> **Exercise description**: Recast the rows, from the line containing "Click the Add plus icon in toolbar" through the last line of the rows, as a Markdown table with the columns Index and Line. Number each line in Index, and leave out blank lines.

---------- Material provided

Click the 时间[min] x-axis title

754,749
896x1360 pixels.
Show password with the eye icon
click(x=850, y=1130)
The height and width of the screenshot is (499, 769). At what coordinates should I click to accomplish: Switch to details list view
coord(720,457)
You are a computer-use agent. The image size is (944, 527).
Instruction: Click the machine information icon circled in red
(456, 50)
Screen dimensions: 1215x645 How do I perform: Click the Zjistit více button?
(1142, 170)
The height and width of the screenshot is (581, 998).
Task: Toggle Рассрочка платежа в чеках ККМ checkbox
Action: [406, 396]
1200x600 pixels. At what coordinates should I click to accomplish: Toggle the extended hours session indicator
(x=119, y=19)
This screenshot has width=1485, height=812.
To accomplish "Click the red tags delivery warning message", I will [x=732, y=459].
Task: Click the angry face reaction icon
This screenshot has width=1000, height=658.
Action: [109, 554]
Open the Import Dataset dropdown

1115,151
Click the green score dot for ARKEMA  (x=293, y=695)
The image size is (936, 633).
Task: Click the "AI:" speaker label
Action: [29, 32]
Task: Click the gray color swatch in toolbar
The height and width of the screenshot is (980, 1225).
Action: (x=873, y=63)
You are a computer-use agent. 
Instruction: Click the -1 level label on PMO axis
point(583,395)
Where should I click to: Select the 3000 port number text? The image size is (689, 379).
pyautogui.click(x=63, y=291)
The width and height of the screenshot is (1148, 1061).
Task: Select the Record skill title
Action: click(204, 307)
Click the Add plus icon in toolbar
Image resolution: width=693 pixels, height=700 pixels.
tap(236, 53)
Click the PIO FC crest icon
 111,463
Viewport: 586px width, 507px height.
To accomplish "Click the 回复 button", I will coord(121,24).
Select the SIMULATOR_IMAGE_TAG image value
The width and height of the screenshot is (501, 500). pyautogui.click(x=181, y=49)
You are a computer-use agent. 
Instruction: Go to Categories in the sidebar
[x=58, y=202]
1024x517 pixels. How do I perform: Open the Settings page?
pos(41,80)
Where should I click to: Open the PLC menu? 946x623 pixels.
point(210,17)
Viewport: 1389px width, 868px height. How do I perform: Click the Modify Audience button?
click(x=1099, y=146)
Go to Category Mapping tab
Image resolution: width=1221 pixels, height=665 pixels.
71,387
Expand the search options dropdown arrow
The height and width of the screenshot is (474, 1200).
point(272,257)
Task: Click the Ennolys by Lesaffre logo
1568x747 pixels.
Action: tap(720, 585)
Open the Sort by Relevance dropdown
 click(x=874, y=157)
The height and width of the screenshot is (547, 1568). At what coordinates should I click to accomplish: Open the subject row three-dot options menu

--------------------

> **Written reply**:
| Index | Line |
|---|---|
| 1 | Click the Add plus icon in toolbar |
| 2 | Image resolution: width=693 pixels, height=700 pixels. |
| 3 | tap(236, 53) |
| 4 | Click the PIO FC crest icon |
| 5 |  111,463 |
| 6 | Viewport: 586px width, 507px height. |
| 7 | To accomplish "Click the 回复 button", I will coord(121,24). |
| 8 | Select the SIMULATOR_IMAGE_TAG image value |
| 9 | The width and height of the screenshot is (501, 500). pyautogui.click(x=181, y=49) |
| 10 | You are a computer-use agent.  |
| 11 | Instruction: Go to Categories in the sidebar |
| 12 | [x=58, y=202] |
| 13 | 1024x517 pixels. How do I perform: Open the Settings page? |
| 14 | pos(41,80) |
| 15 | Where should I click to: Open the PLC menu? 946x623 pixels. |
| 16 | point(210,17) |
| 17 | Viewport: 1389px width, 868px height. How do I perform: Click the Modify Audience button? |
| 18 | click(x=1099, y=146) |
| 19 | Go to Category Mapping tab |
| 20 | Image resolution: width=1221 pixels, height=665 pixels. |
| 21 | 71,387 |
| 22 | Expand the search options dropdown arrow |
| 23 | The height and width of the screenshot is (474, 1200). |
| 24 | point(272,257) |
| 25 | Task: Click the Ennolys by Lesaffre logo |
| 26 | 1568x747 pixels. |
| 27 | Action: tap(720, 585) |
| 28 | Open the Sort by Relevance dropdown |
| 29 |  click(x=874, y=157) |
| 30 | The height and width of the screenshot is (547, 1568). At what coordinates should I click to accomplish: Open the subject row three-dot options menu |